1 : one that is acted on and usually adversely affected by a force or agent: as a (1) : one that is injured, destroyed, or sacrificed under any of various conditions (2) : one that is subjected to oppression, hardship, or mistreatment b : one that is tricked or duped

Think about everything that commonly finds a way into our fiction that falls under that definition: rape, molestation, neglect, robbery, mugging, kidnapping, being taken hostage, terrorist attack, torture, military combat, incarceration as a prisoner of war or in a concentration camp, natural/manmade disasters, severe automobile accidents, carjacking, being diagnosed with a life-threatening illness, or seeing a dead body/body parts. All of these events can be learned about, directly experienced, or indirectly witnessed.


I lifted the above list right out of the Diagnostic and Statistical Manual under the description for post-traumatic stress disorder (PTSD). Not all “victims” have PTSD, but it’s a good disorder to know about in order to inflict our victimized characters with realistic, varying emotional hurdles.


Based on the four most descriptive clinical symptoms for PTSD, I’ll offer a couple overdone and underused scenarios for you to consider for your protagonists.


1) The character has to go through something awful—see above—and respond with intense fear, helplessness, or horror.


Clichéd: Usually fictional victims directly experience a horrible past event; they react with screaming, panic attacks, or “freezing” in place.


Creative: A person can have PTSD simply by seeing something happen to someone else. They can also learn about something awful over the phone and still experience PTSD. Not everyone experiences fear or horror the same way. What if your character laughed nervously when afraid or vomited when horrified?


2) The character has to reexperience the traumatic event in some way.


Clichéd: The character has a nightmare and wakes up covered in sweat; character suffers from intense flashbacks.

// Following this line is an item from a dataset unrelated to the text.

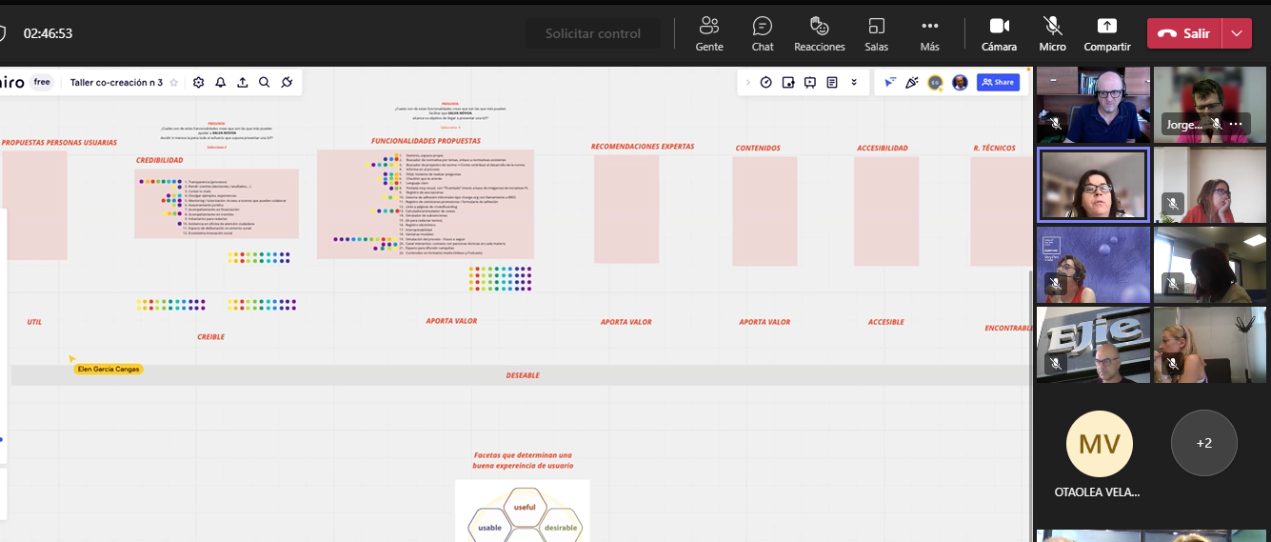Open Miro board settings gear
The width and height of the screenshot is (1271, 542).
pyautogui.click(x=198, y=83)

Creative: Have the character recollect during the day—not just daydreams—maybe a persistent image comes to them over and over, or a phrase they heard during the traumatic event becomes an internal mantra. What if your heroine “phased out” while she reexperiences her trauma, almost like it was happening in real time?


3) The character would persistently avoid any reminder of the trauma.

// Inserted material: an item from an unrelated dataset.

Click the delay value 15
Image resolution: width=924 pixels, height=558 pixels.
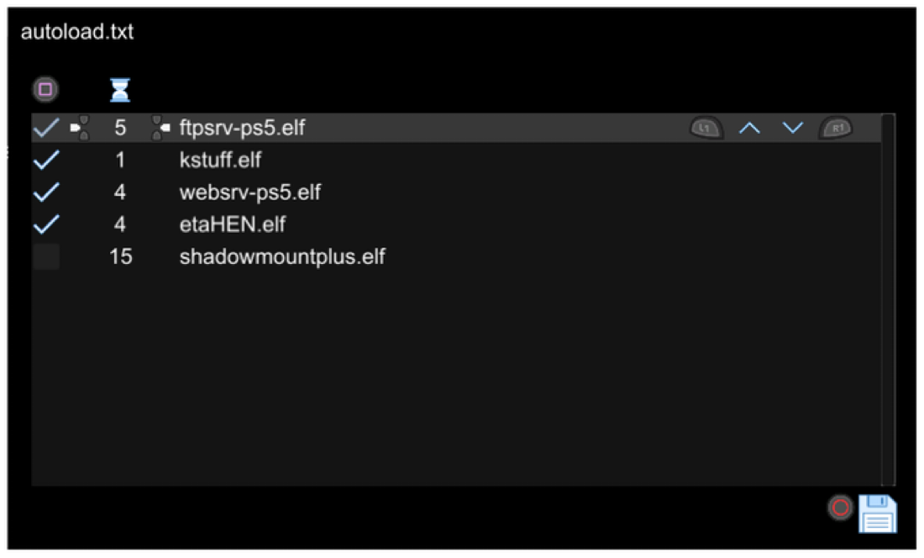click(121, 257)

Clichéd: Woman raped in an elevator can’t go inside an elevator; won’t talk about what happened with anyone, has a “blank mind” when it comes to remembering certain aspects of the trauma (as if the brain suppressed the memory).


Creative: A character withdraws from a previous activity in which they were highly involved; the character feels unable to love anymore or feel anything again; the character feels he won’t live a normal life span (i.e., get married, have children, have a career), which could lead to dropping out of college, breaking up with a fiancé, etc.


4) The character would experience a heightened sense of arousal.


Clichéd: The hero can’t sleep through the night without waking, or can’t fall asleep; a heroine is always looking over her shoulder in a paranoid fashion.


Creative: How about going with some anger or irritability (especially in children)? Difficulty in concentrating? This might not seem creative in the traditional sense of the word, but it’s less used than the above and still fits the symptom description.


I want to address your antagonists before I close. Protagonists aren’t the only ones to have experiences that scar them. Bad guys do too, and there is some indication that people who were victims in childhood grow up to be victimizers as adults. For example, definitive research reveals that abused children have a high correlation with becoming adult abusers.


One way to let the reader become sympathetic to the bad guy’s plight is to work in a backstory that would make Job look like he got off easy. Readers can forgive a bad guy for a lot when they know he is operating with an unhealed wound. Mary Connealy has one a great example of a sympathetic villain in her book Montana Rose. Her bad guy was creepy, delusional, and generally insane—but his dad was so abusive and belligerent that you pity him rather than wrinkle your nose in distaste.


I hope this article has given you some concrete methods to vary the clichéd victim role in your manuscripts!